* **Work to be completed**: Reproduce the material below word for word, from the line containing "You are a GUI" through the end of the material, and omit the pictures.

[Collected data]
* START *

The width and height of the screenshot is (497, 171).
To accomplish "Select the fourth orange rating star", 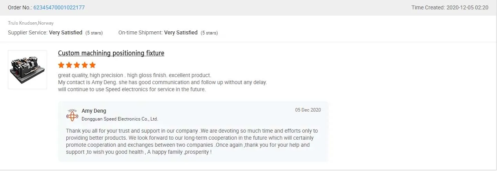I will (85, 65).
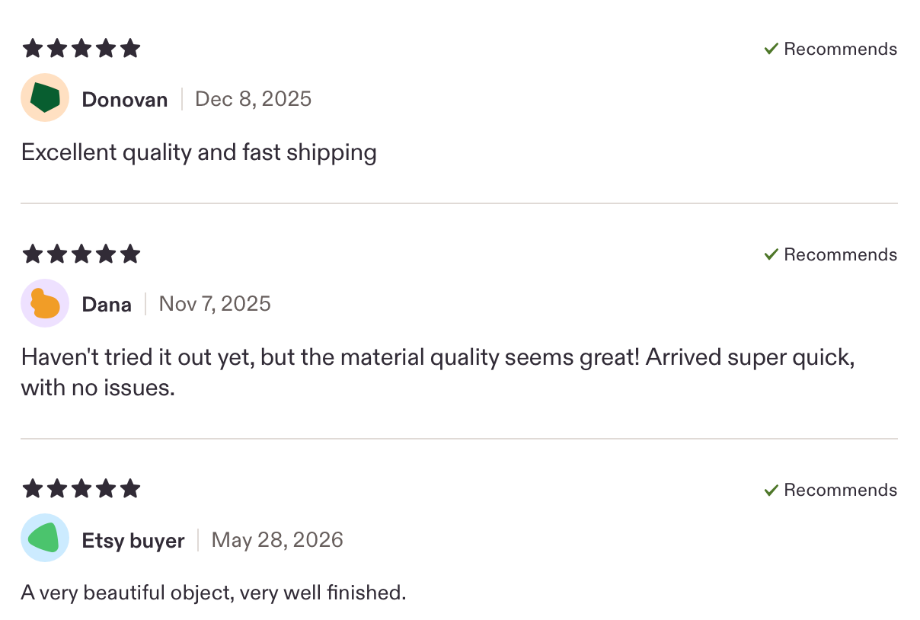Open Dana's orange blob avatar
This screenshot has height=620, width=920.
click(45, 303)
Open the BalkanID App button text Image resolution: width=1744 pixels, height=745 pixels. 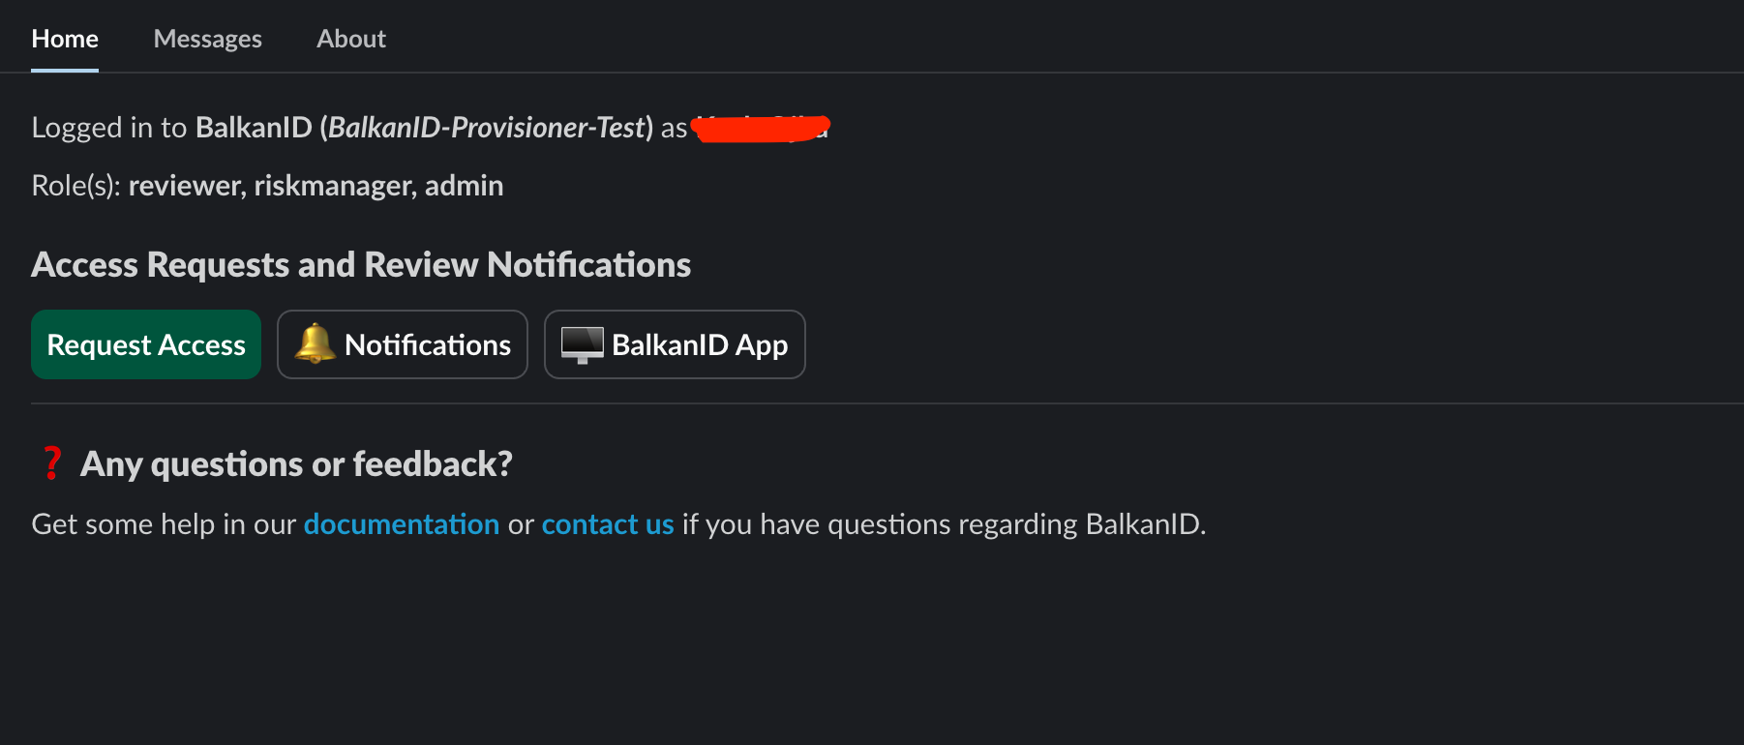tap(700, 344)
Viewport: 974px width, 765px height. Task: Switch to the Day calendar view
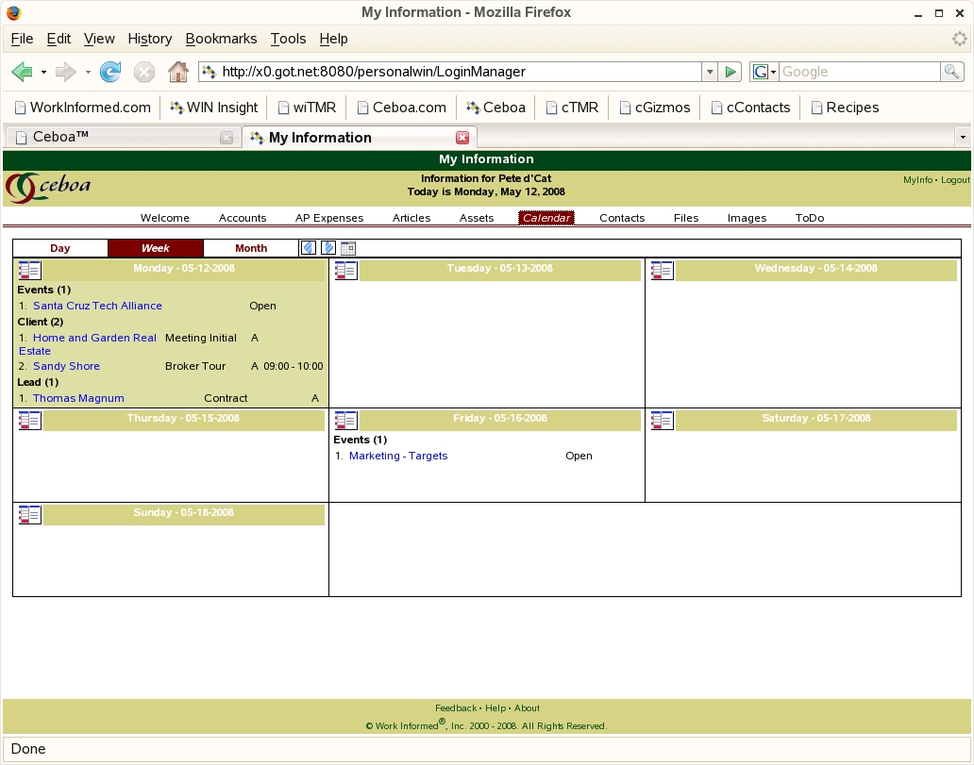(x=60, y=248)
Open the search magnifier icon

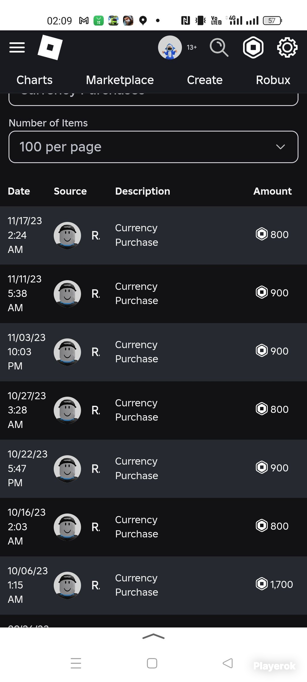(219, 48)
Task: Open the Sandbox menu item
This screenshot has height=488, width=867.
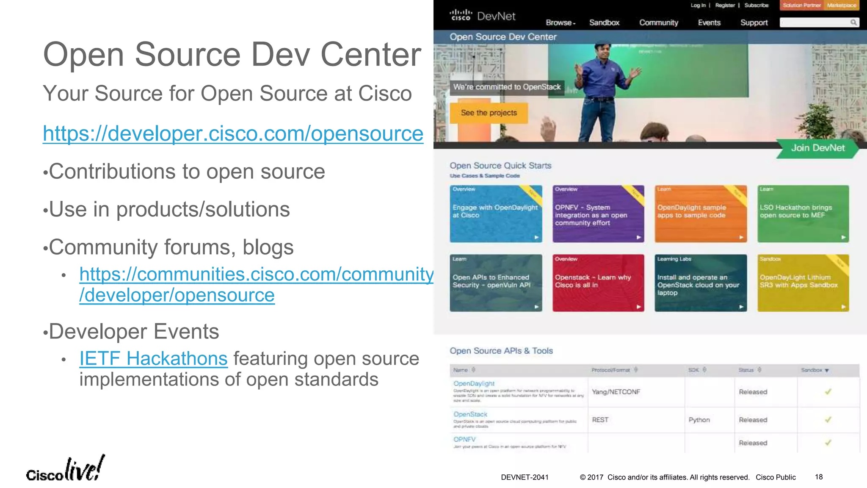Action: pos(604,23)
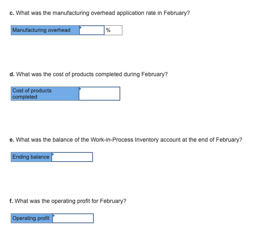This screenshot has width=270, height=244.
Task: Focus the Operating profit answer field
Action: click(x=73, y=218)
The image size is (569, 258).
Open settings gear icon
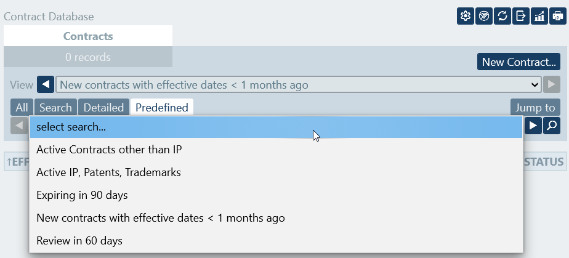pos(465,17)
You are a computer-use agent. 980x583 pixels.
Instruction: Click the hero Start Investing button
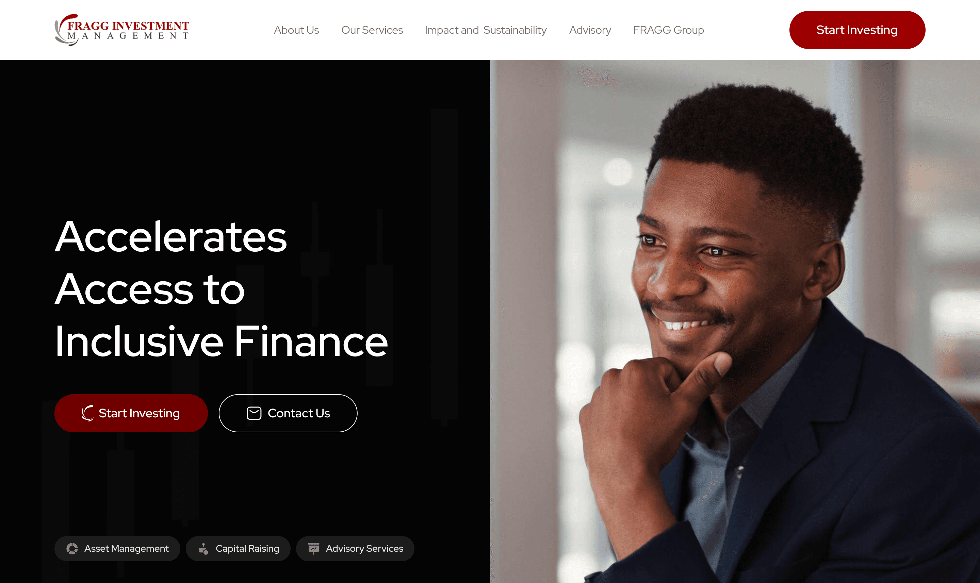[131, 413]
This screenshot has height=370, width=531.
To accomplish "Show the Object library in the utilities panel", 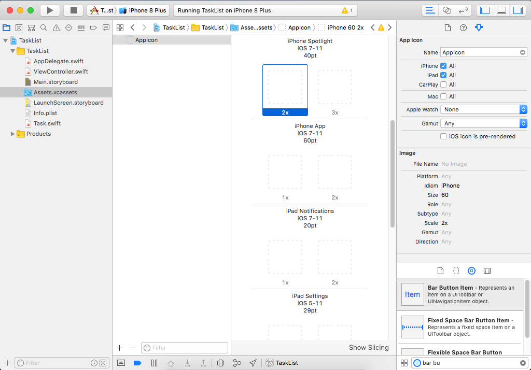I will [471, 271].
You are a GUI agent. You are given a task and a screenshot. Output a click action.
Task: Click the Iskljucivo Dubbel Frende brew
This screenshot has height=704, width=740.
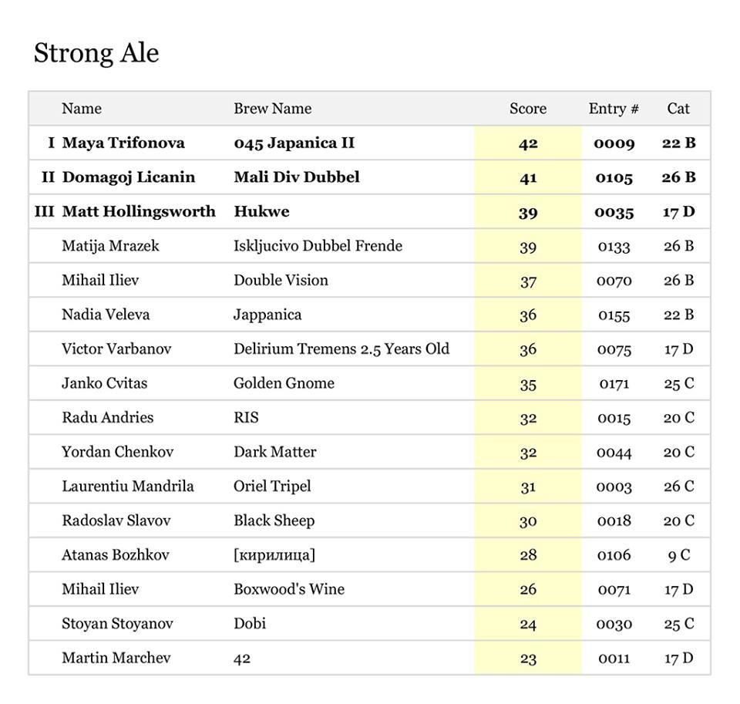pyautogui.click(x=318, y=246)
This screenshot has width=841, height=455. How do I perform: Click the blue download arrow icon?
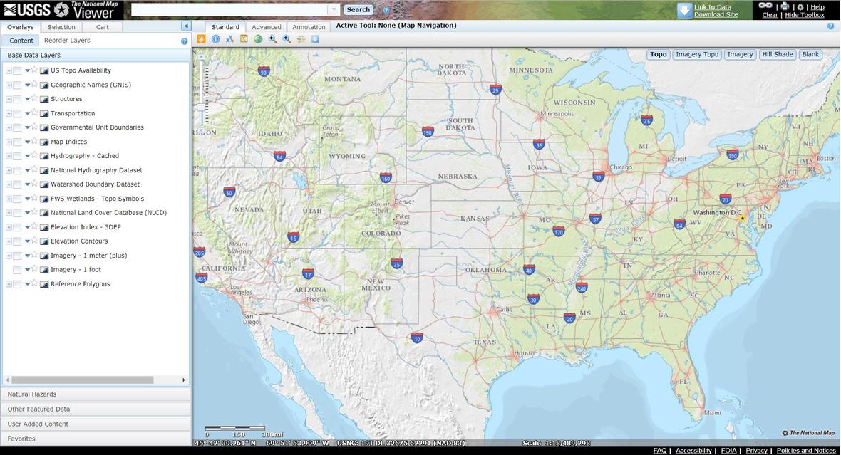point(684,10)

* END *

* **Problem solution**:
You are a GUI agent. You are given a task and a screenshot. Output a click action.
Task: Click the Iskljucivo Dubbel Frende brew
This screenshot has height=704, width=740.
pyautogui.click(x=318, y=246)
This screenshot has width=841, height=455. How do I perform: Click the blue download arrow icon?
point(684,10)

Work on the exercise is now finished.